[PATCH v4 06/10] pwm: Add NVIDIA Tegra SoC support
Stephen Warren
swarren at wwwdotorg.org
Mon Mar 19 22:35:20 EDT 2012
On 03/14/2012 09:56 AM, Thierry Reding wrote:
> This commit adds a generic PWM framework driver for the PWFM controller
> found on NVIDIA Tegra SoCs. The driver is based on code from the
> Chromium kernel tree and was originally written by Gary King (NVIDIA)
...
> diff --git a/drivers/pwm/pwm-tegra.c b/drivers/pwm/pwm-tegra.c
...
> +static int tegra_pwm_enable(struct pwm_chip *chip, struct pwm_device *pwm)
> +{
> + struct tegra_pwm_chip *pc = to_tegra_pwm_chip(chip);
> + int rc = 0;
> +
> + if (!pc->enable[pwm->hwpwm]) {
IIRC, the new PWM core only calls the enable() op for a disabled ->
enabled transition, so this driver probably doesn't need to check the
same thing, and you can get rid of tegra_pwm_chip.enable[] and have
tegra_pwm_config() read the enable flag from the core pwm device instead.

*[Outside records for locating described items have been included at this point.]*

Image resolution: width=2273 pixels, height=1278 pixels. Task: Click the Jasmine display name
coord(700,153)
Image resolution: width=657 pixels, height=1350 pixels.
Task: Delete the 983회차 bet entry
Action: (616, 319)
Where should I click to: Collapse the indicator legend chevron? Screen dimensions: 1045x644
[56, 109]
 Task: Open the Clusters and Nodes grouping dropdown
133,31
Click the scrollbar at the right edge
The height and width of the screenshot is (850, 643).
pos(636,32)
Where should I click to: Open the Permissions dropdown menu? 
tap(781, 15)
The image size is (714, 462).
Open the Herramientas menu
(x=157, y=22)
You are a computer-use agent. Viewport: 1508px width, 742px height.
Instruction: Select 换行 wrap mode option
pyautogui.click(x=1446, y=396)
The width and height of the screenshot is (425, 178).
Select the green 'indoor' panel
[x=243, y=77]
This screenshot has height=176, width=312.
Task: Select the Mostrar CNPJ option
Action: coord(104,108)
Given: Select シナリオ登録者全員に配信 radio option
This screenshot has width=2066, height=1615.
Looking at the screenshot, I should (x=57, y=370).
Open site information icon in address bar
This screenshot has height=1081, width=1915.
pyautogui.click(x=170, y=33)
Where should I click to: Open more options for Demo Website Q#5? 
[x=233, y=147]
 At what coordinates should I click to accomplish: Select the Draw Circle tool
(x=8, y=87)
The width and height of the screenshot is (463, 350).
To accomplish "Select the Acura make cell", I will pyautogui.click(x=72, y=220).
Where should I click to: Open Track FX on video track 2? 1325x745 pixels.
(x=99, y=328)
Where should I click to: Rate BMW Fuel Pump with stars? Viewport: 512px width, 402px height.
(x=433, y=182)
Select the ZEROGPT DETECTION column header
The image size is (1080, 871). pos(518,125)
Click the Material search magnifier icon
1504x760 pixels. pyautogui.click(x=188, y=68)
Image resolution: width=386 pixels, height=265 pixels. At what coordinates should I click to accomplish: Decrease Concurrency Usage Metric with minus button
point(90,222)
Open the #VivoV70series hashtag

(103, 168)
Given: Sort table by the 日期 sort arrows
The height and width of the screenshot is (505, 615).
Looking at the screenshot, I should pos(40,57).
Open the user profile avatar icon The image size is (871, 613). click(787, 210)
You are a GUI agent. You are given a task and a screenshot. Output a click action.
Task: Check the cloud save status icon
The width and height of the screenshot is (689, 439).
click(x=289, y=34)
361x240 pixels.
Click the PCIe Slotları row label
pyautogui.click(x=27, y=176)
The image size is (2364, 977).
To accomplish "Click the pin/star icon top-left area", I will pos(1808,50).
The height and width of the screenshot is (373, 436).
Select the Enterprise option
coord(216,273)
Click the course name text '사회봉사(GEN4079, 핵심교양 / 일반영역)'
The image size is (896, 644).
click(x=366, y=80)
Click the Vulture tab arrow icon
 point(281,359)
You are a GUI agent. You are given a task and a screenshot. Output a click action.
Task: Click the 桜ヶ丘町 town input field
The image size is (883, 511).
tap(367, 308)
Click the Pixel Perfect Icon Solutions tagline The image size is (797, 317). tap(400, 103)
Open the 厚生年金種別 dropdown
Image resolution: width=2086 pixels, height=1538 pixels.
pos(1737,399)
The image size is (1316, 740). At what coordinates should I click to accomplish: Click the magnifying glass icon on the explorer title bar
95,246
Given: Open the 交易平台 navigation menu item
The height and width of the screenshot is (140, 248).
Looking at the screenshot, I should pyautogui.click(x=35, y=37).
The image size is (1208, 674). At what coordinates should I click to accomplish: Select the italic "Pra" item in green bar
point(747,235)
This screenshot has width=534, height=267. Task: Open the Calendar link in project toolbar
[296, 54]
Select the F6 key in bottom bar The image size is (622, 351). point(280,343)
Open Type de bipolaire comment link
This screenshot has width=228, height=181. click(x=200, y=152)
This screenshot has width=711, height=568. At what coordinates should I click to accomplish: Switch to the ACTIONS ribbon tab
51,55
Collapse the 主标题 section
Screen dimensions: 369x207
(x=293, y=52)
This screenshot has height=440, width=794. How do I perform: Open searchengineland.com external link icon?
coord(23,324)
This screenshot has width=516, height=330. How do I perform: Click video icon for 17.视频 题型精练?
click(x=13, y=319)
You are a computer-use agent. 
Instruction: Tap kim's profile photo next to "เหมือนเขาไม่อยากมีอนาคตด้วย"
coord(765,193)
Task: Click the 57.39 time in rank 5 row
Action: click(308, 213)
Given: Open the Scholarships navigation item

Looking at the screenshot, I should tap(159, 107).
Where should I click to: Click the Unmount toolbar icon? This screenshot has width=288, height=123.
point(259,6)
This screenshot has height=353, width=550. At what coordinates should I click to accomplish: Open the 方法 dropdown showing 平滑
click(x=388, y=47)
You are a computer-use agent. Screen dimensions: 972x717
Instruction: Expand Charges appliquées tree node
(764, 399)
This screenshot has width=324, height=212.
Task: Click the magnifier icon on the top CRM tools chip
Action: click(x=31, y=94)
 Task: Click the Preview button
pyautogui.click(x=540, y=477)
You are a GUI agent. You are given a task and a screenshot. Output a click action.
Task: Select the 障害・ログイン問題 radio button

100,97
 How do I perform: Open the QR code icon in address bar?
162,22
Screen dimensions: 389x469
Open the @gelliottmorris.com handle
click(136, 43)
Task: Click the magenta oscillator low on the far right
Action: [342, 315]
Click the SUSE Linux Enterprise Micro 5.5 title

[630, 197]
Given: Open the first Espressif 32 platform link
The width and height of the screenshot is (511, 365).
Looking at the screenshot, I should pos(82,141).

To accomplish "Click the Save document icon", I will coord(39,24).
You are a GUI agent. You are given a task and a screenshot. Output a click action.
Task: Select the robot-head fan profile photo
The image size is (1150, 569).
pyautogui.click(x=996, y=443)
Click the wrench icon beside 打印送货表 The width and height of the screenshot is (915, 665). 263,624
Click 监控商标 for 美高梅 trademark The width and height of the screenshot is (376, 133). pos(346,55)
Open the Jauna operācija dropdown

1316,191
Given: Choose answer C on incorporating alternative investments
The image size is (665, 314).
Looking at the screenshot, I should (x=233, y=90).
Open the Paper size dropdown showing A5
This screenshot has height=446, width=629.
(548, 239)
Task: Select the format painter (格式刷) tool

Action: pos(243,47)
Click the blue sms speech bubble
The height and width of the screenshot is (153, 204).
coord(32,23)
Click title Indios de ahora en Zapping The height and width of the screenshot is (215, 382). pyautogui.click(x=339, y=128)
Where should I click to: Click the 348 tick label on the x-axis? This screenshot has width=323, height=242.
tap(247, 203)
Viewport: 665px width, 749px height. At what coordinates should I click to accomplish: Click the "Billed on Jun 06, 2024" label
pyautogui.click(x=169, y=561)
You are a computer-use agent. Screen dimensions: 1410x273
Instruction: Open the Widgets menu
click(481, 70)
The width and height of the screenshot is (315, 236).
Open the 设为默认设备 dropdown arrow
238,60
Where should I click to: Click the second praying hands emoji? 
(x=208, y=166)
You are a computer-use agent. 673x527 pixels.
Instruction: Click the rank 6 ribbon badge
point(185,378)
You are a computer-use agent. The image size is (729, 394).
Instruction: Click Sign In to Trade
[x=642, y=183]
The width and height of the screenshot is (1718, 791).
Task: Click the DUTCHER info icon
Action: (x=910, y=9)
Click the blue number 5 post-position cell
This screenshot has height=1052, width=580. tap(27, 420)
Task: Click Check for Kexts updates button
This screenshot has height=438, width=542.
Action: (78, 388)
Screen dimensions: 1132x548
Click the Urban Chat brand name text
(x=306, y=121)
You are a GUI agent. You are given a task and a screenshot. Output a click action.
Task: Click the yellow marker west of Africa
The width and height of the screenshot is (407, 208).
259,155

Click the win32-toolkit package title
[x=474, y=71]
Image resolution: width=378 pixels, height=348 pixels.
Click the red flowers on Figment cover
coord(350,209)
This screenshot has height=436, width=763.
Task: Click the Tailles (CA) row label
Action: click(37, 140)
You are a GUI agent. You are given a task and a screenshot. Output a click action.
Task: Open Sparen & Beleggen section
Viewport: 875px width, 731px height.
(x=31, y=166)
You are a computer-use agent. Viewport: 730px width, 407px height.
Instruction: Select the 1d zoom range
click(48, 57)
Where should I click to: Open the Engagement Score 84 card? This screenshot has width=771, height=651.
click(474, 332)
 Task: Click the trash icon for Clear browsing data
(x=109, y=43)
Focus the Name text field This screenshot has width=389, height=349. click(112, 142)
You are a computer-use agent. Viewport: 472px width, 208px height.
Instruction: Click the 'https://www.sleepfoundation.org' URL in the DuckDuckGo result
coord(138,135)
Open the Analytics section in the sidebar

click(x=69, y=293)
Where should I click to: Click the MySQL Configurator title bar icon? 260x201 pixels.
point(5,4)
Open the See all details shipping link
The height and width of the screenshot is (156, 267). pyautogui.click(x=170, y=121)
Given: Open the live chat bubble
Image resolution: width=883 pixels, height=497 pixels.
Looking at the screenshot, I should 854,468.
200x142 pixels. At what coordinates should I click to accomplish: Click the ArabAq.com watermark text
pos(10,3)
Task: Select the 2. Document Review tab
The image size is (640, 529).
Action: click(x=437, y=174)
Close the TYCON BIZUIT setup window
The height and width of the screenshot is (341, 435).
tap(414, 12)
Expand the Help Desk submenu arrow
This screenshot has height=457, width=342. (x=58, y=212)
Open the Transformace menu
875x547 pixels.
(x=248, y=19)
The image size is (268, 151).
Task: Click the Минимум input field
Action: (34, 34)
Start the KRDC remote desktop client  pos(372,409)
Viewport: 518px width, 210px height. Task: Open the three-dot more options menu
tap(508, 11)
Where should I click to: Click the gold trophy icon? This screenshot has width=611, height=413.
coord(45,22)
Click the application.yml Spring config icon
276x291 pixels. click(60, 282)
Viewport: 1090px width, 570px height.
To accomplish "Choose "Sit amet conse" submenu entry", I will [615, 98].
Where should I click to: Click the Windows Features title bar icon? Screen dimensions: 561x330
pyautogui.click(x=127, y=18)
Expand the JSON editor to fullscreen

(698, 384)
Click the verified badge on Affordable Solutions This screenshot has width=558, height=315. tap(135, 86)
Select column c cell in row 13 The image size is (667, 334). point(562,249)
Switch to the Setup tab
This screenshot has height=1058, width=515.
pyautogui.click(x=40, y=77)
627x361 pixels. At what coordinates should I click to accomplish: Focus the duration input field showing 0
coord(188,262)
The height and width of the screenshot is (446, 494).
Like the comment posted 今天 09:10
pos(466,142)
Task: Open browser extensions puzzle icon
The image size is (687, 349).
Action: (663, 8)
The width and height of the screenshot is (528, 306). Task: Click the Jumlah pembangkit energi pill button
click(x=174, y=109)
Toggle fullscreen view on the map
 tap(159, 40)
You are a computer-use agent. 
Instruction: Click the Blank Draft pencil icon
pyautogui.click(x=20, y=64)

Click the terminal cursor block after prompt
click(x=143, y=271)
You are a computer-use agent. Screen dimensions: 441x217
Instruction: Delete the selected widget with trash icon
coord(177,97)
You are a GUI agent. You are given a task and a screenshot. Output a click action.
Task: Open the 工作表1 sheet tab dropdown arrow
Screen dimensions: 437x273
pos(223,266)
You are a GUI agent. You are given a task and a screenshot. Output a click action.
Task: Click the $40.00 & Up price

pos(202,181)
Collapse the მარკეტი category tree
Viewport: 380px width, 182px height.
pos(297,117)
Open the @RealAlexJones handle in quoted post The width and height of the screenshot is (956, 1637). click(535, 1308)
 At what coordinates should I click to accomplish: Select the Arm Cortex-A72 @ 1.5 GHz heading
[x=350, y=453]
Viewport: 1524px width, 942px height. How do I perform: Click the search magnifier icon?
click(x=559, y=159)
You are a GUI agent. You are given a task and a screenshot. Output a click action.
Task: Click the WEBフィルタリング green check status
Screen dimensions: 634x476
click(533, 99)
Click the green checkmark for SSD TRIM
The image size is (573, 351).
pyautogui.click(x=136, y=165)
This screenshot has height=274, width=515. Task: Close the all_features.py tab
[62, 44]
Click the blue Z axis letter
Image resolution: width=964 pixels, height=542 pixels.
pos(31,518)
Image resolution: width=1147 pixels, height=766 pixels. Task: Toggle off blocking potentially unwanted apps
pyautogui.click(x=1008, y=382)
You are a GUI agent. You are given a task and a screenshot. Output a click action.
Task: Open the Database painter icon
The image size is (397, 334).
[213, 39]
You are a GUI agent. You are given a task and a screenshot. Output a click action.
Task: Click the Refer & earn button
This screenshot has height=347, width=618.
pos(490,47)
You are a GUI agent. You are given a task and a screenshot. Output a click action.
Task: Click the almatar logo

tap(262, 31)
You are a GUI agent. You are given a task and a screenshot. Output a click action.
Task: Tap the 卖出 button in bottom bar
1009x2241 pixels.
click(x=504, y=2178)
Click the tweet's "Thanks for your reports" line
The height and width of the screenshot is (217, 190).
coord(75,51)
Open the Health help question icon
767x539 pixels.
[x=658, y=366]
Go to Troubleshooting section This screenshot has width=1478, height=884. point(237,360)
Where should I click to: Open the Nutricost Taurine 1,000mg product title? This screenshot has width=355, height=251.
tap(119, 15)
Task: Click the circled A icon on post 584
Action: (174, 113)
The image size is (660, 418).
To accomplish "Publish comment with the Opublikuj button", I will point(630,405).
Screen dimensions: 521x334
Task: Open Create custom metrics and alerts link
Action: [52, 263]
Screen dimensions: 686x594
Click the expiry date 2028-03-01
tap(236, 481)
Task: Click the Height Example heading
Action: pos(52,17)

> + rc = clk_enable(pc->clk);
> + if (!rc) {
> + unsigned long offset = pwm->hwpwm << 4;
> + u32 val;
> +
> + val = readl(pc->mmio_base + offset);
> + val |= PWM_ENABLE;
> + writel(val, pc->mmio_base + offset);
It seems a little of for the driver to define a pwm_writel() function
but only use it in some places but not others. I guess it's because in
some places the code knows the clock is on, so doesn't need the
clk_enable()/disable() helper in pwm_writel(), but I'd tend towards
always using pwm_readl()/pwm_writel() throughout the driver, and lifting
the clock management out of those low-level functions myself.
> +static int __devexit tegra_pwm_remove(struct platform_device *pdev)
> +{
> + struct tegra_pwm_chip *pwm = platform_get_drvdata(pdev);
> + int i;
> +
> + if (WARN_ON(!pwm))
> + return -ENODEV;
> +
> + pwmchip_remove(&pwm->chip);
> +
> + for (i = 0; i < NUM_PWM; i++) {
> + pwm_writel(pwm, i, 0);
> +
> + if (pwm->enable[i])
> + clk_disable(pwm->clk);
Should the core call the disable() op before the remove() op so drivers
don't need to check this? I'm a little in two minds about this; if this
decision is deferred to drivers (as the code above assumes), then I
suppose the whole remove() path might be marginally more efficient.